What to produce: Pictures are to be left out; every line from the one that holds "Click the undo arrow in toolbar" to the end of the data is to be retyped exactly.

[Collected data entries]

※

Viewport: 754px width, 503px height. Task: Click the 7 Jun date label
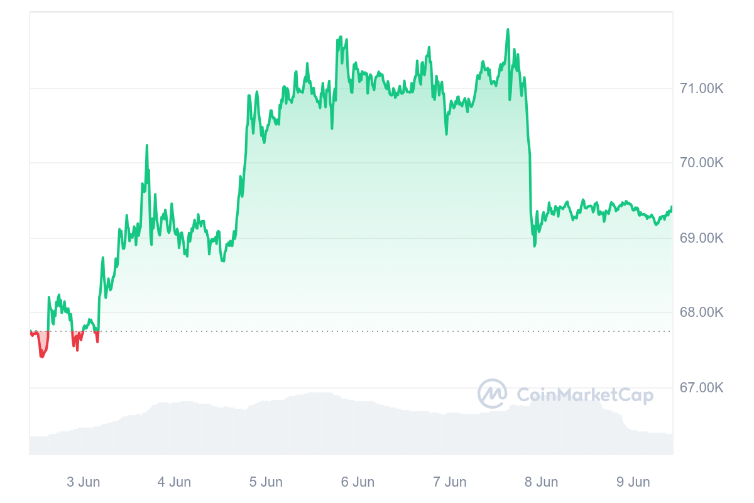coord(450,482)
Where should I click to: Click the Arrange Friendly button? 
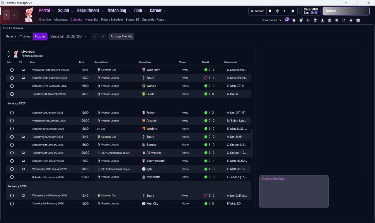(121, 36)
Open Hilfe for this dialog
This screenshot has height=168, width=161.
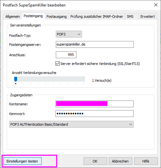tap(146, 161)
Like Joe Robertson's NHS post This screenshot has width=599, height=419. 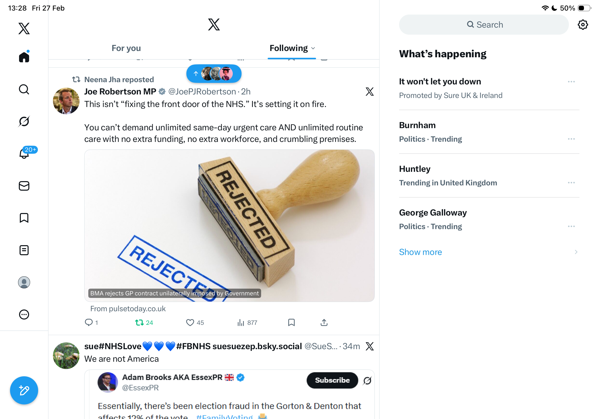tap(190, 323)
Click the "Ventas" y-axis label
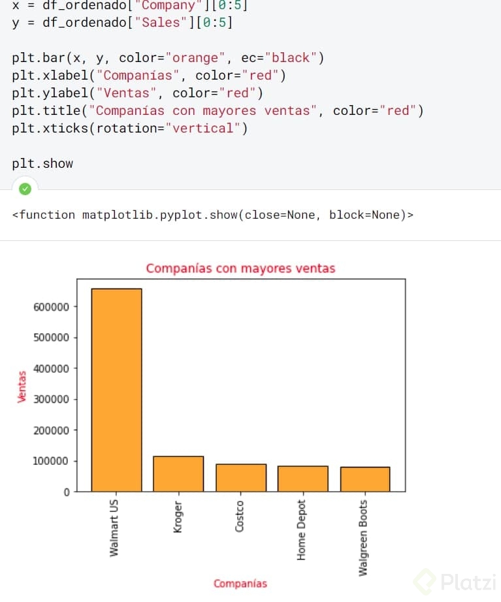Image resolution: width=501 pixels, height=602 pixels. pyautogui.click(x=22, y=387)
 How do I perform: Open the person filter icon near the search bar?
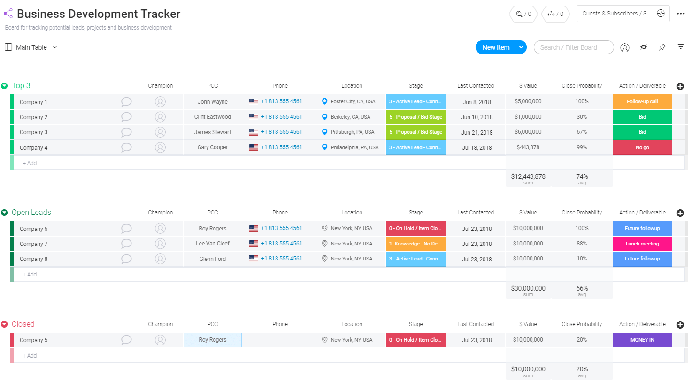coord(625,47)
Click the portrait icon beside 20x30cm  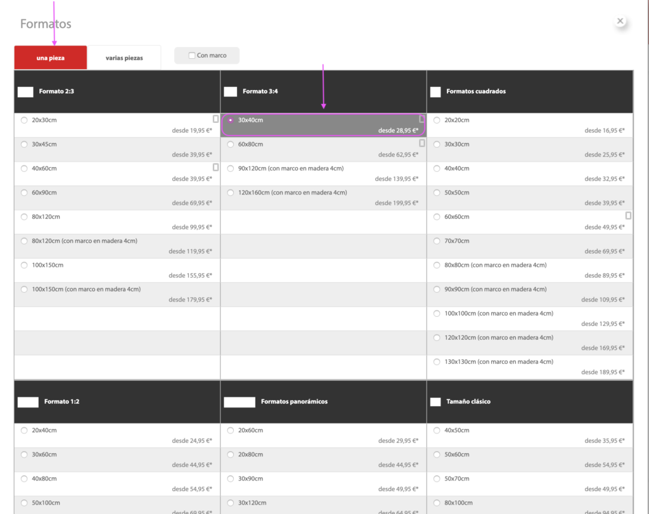pyautogui.click(x=215, y=119)
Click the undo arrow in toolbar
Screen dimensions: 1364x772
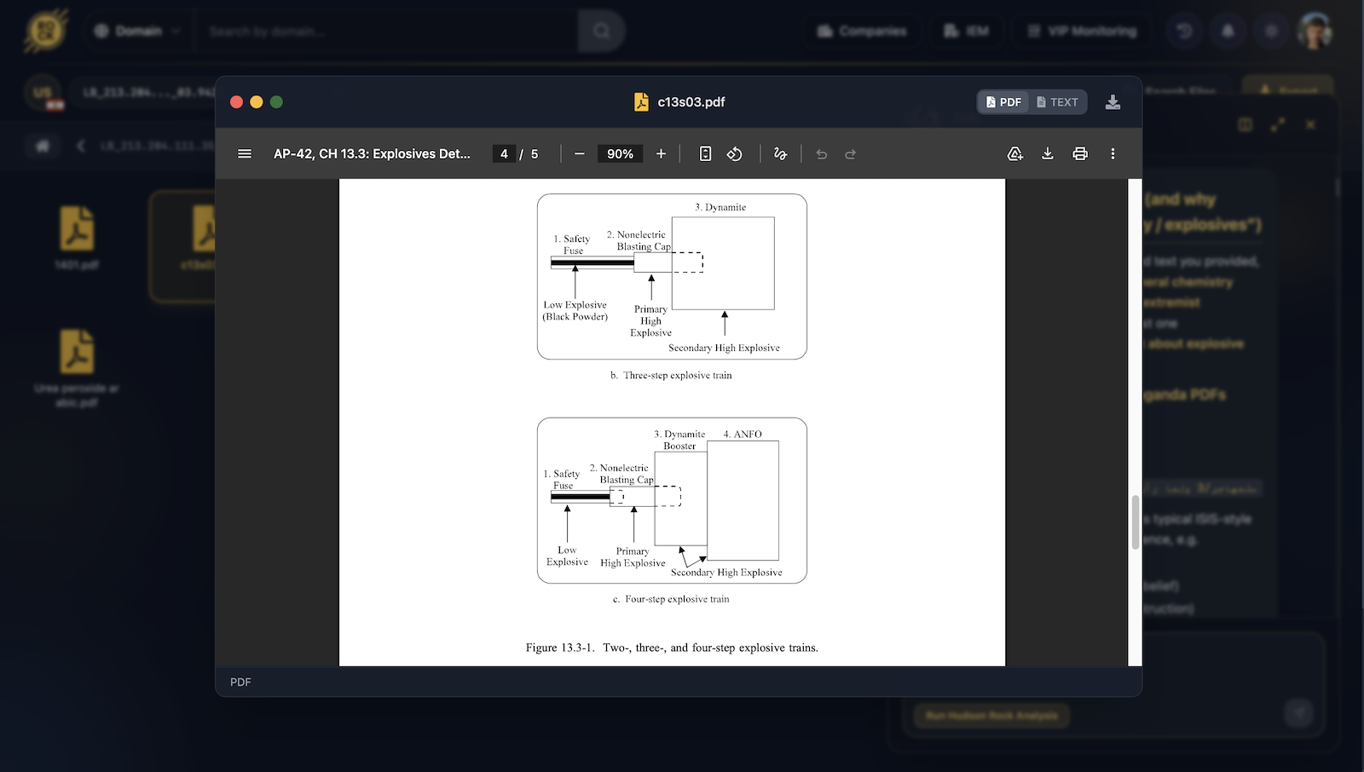[822, 154]
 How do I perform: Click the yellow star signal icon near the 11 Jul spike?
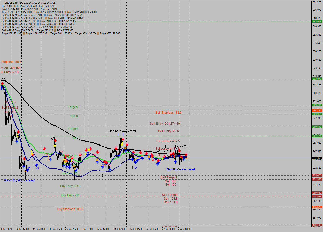[x=122, y=144]
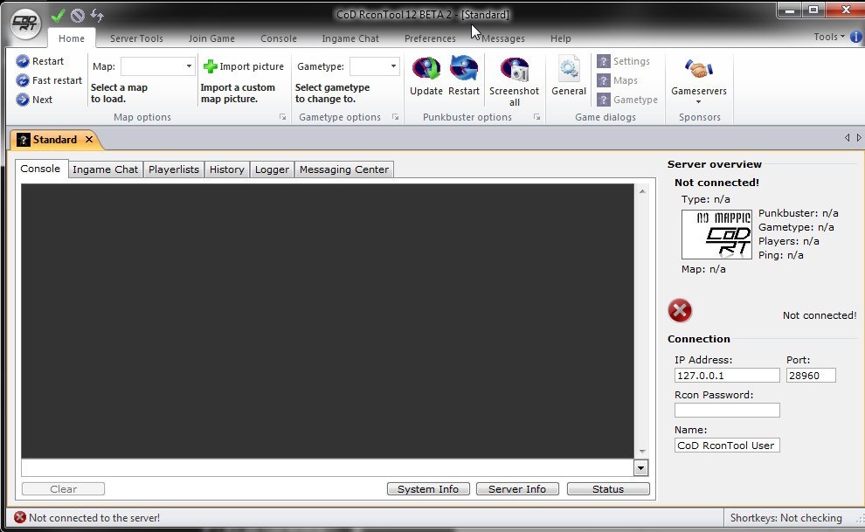Switch to the Server Tools ribbon tab
865x532 pixels.
pyautogui.click(x=136, y=38)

※

Answer to this task:
Click the undo arrow in toolbar
Screen dimensions: 1364x772
[822, 154]
 How do I perform: Click the yellow star signal icon near the 11 Jul spike?
[x=122, y=144]
Switch to the Server Tools ribbon tab
865x532 pixels.
pyautogui.click(x=136, y=38)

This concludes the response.